BEGIN SUPPLIED MATERIAL

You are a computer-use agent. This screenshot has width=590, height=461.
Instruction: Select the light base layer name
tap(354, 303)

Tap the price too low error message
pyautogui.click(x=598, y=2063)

END SUPPLIED MATERIAL
BEGIN SUPPLIED MATERIAL

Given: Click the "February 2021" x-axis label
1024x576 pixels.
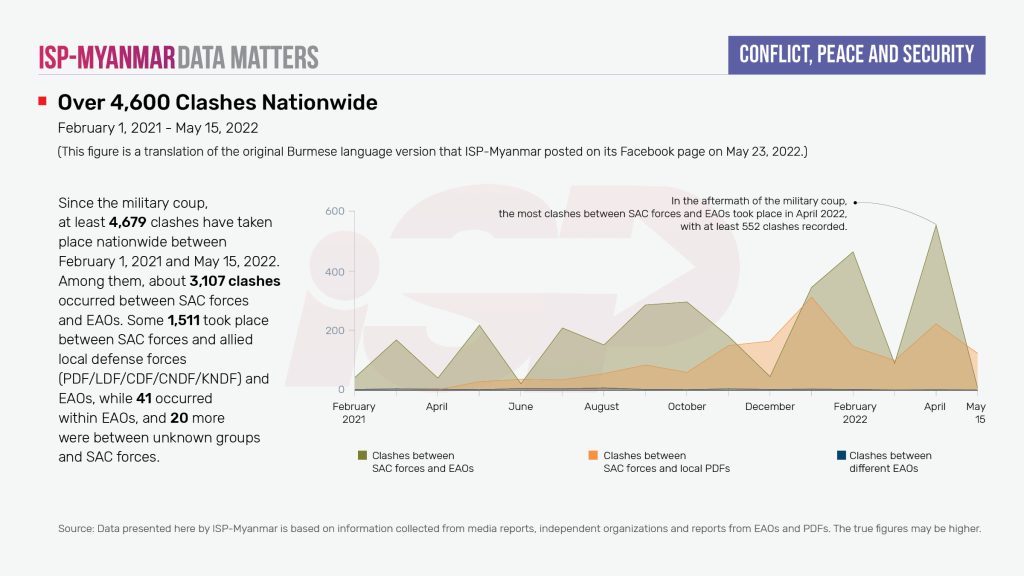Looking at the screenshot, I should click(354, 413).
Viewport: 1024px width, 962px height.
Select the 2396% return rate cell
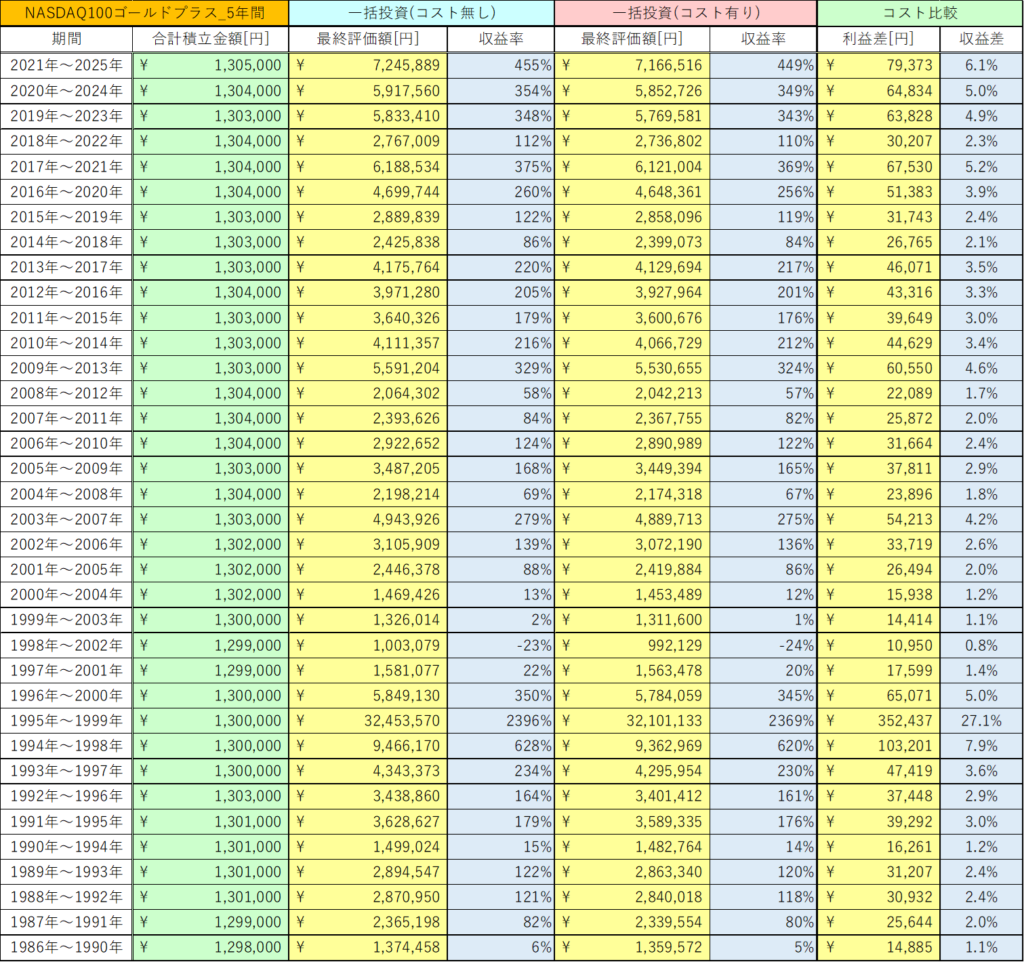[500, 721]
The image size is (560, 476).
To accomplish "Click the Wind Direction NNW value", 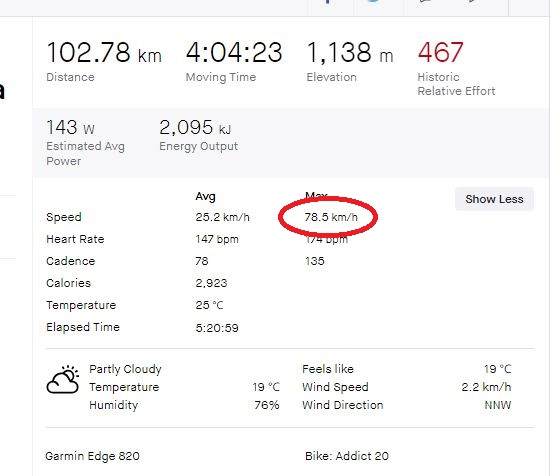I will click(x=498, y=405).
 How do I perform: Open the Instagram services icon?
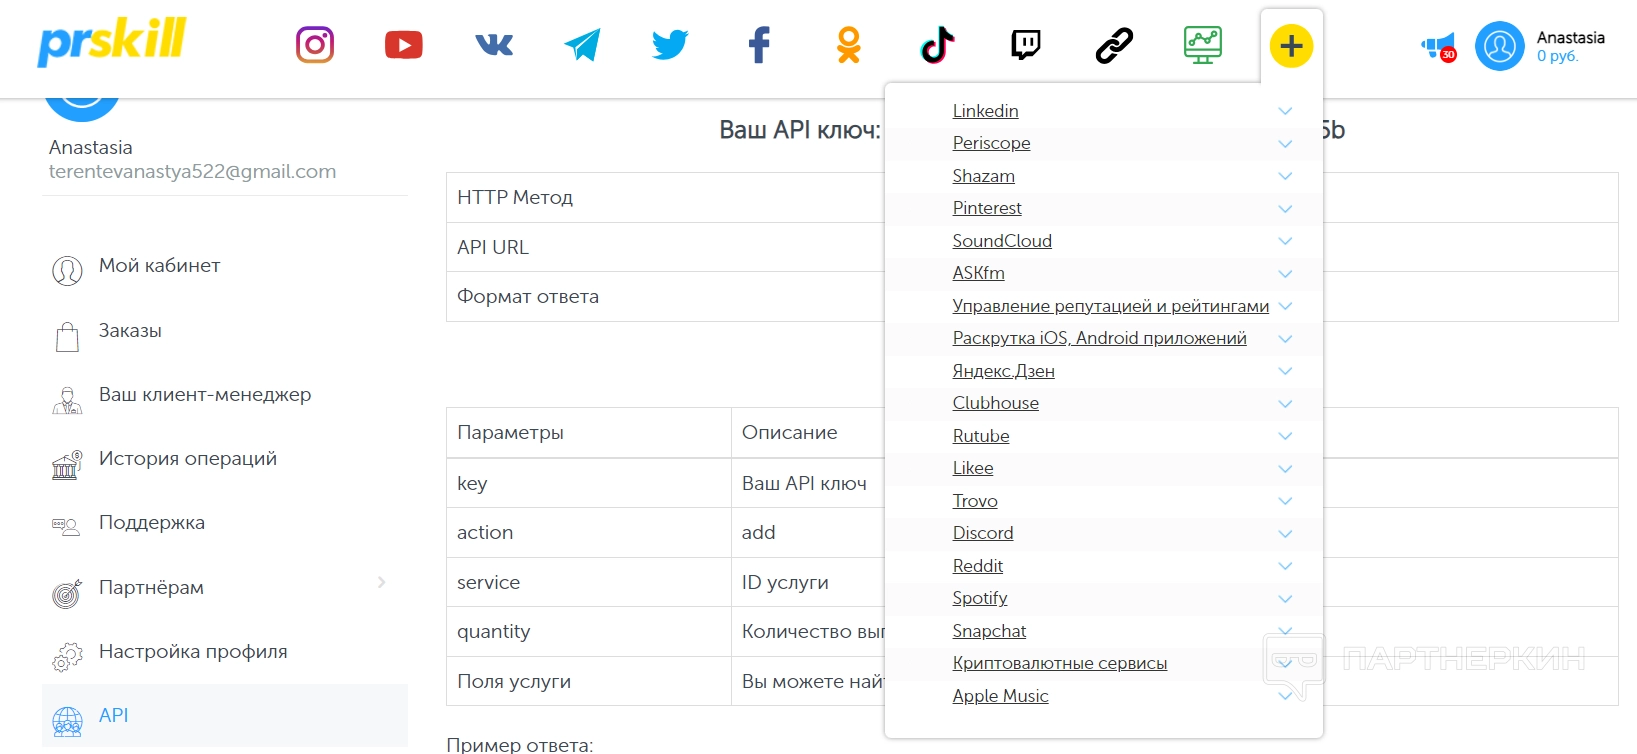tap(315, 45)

END SUPPLIED MATERIAL

_ACTION ITEM_
In the records above, find each line that mentions the word "height", and copy it.

_RESULT OF THIS EXERCISE_
You are a computer-use agent. This screenshot has width=590, height=461.
Viewport: 1024px width, 962px height.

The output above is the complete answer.